[Stored records]

....

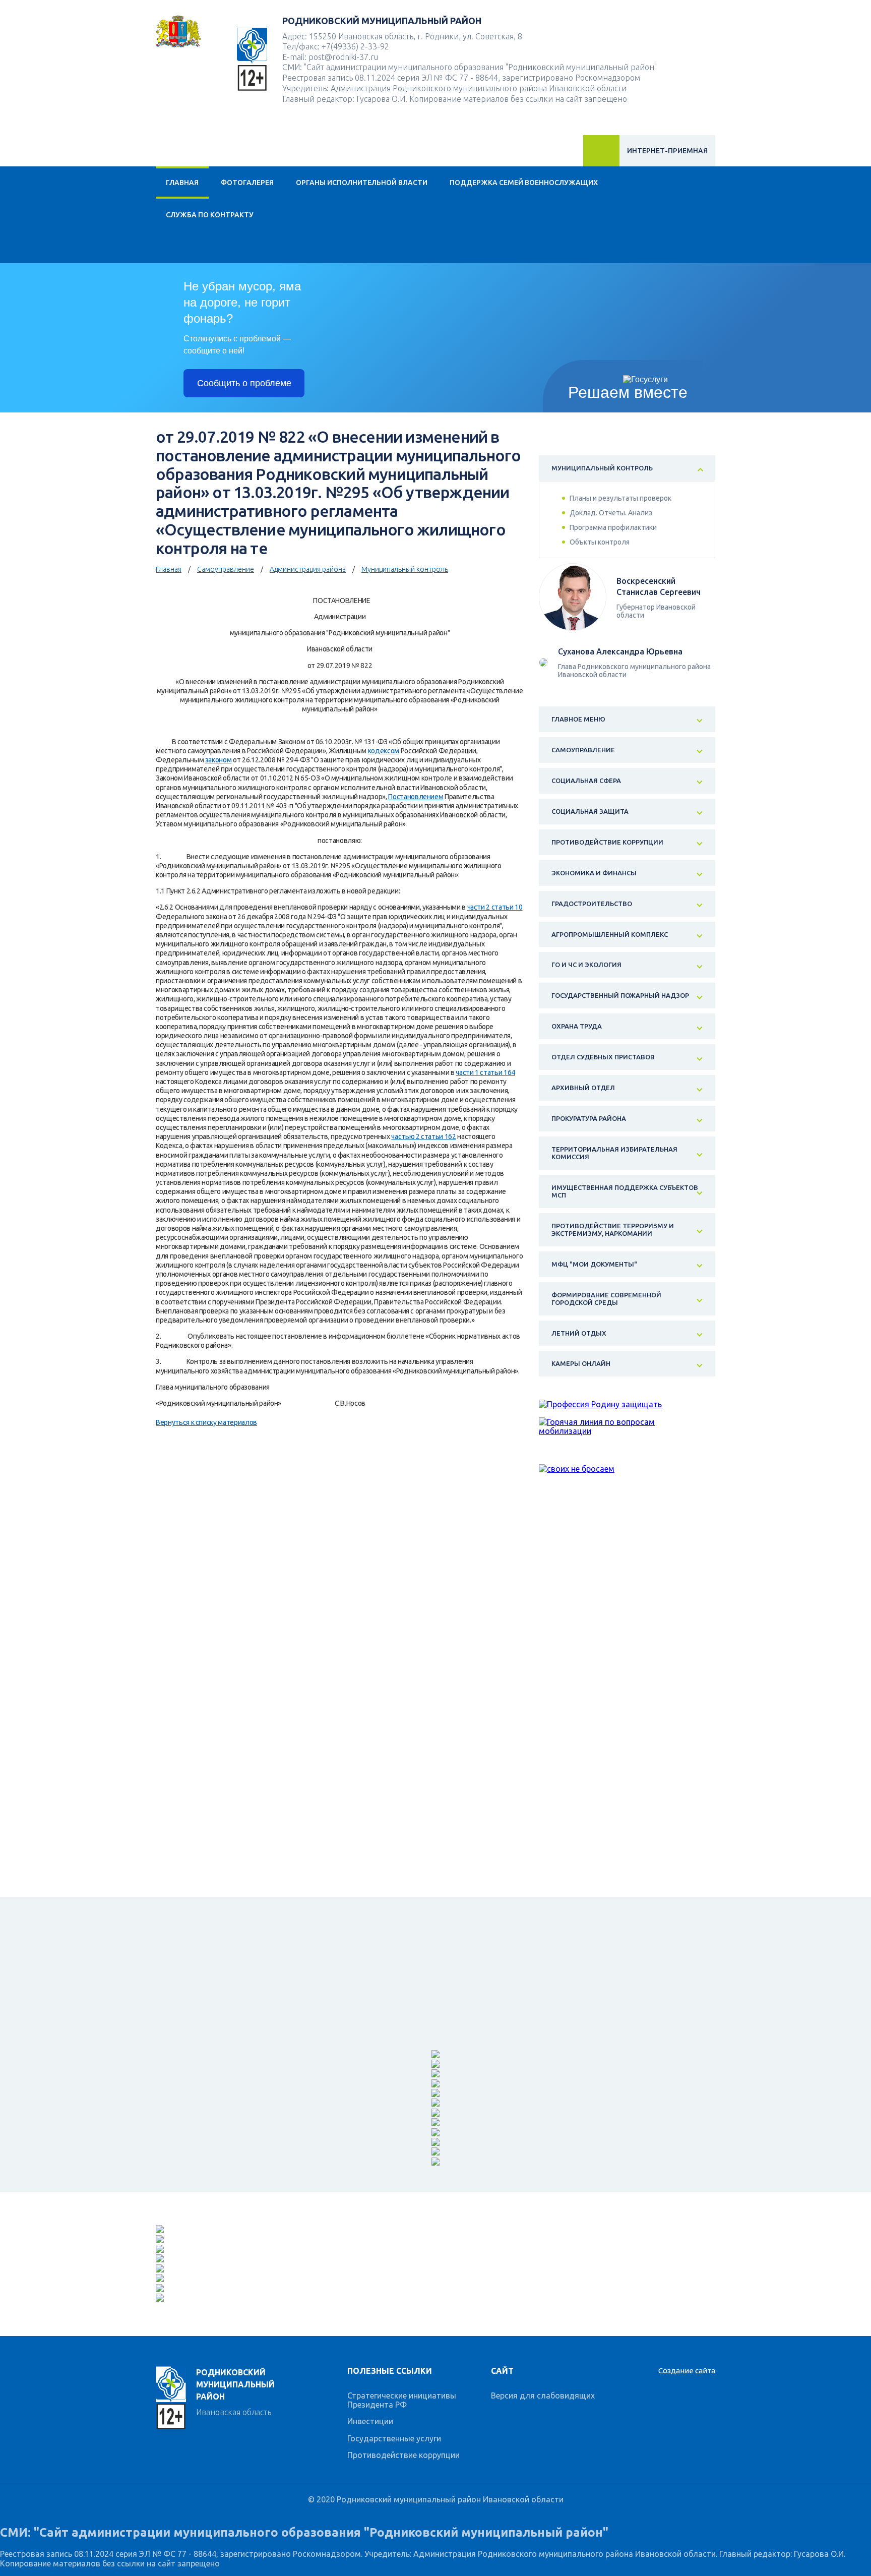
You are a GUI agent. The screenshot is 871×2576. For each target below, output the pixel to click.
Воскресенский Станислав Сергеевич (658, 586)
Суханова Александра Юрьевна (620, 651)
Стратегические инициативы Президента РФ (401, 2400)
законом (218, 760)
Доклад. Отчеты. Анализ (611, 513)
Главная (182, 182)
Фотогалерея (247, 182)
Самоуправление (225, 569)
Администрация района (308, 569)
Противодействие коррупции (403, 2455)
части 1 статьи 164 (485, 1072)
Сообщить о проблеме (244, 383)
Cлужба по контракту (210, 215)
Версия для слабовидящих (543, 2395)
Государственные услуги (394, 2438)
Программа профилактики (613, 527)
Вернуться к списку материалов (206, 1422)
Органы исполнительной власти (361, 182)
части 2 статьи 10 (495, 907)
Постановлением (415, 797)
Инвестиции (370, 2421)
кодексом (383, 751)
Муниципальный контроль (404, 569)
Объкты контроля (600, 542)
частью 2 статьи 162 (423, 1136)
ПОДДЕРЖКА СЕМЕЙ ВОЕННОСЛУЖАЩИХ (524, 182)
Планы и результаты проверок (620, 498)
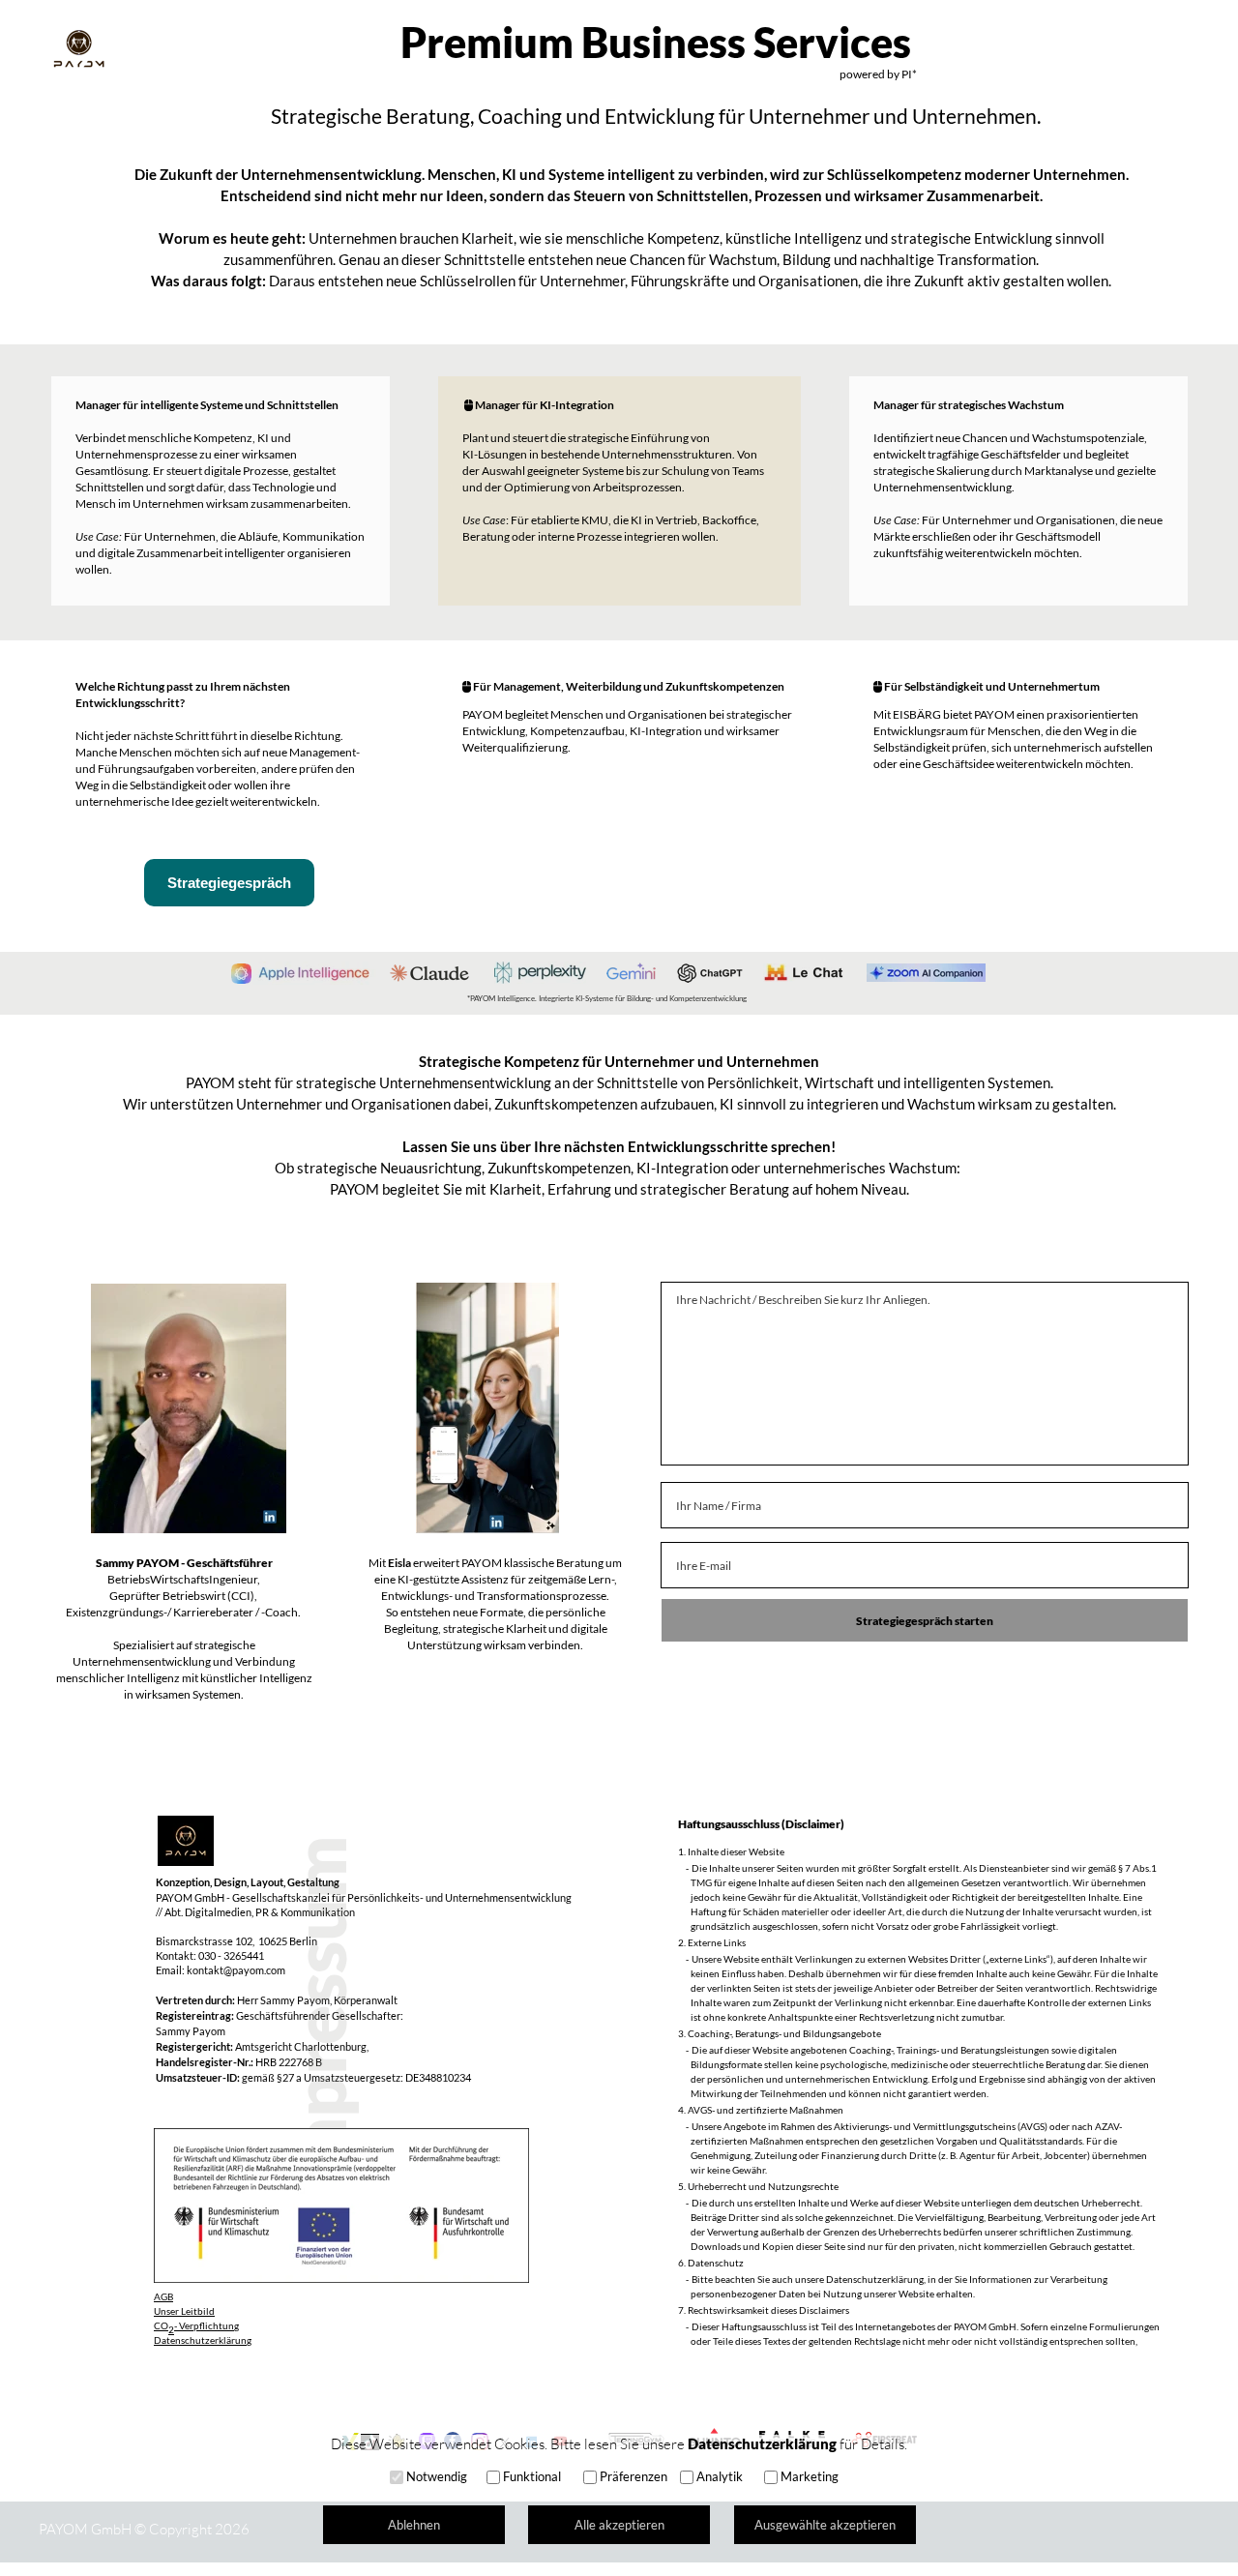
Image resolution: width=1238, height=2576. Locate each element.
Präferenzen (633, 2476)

....

> _Goal of the exercise_
Transcribe all entries above exactly. Omit the pictures.

> _Response to this task_
You are a GUI agent. The screenshot is 871×2576. For each target below, output the pixel to click.
Воскресенский Станислав Сергеевич (658, 586)
Суханова Александра Юрьевна (620, 651)
Стратегические инициативы Президента РФ (401, 2400)
законом (218, 760)
Доклад. Отчеты. Анализ (611, 513)
Главная (182, 182)
Фотогалерея (247, 182)
Самоуправление (225, 569)
Администрация района (308, 569)
Противодействие коррупции (403, 2455)
части 1 статьи 164 (485, 1072)
Сообщить о проблеме (244, 383)
Cлужба по контракту (210, 215)
Версия для слабовидящих (543, 2395)
Государственные услуги (394, 2438)
Программа профилактики (613, 527)
Вернуться к списку материалов (206, 1422)
Органы исполнительной власти (361, 182)
части 2 статьи 10 (495, 907)
Постановлением (415, 797)
Инвестиции (370, 2421)
кодексом (383, 751)
Муниципальный контроль (404, 569)
Объкты контроля (600, 542)
частью 2 статьи 162 (423, 1136)
ПОДДЕРЖКА СЕМЕЙ ВОЕННОСЛУЖАЩИХ (524, 182)
Планы и результаты проверок (620, 498)
Image resolution: width=1238, height=2576. Locate each element.
Präferenzen (633, 2476)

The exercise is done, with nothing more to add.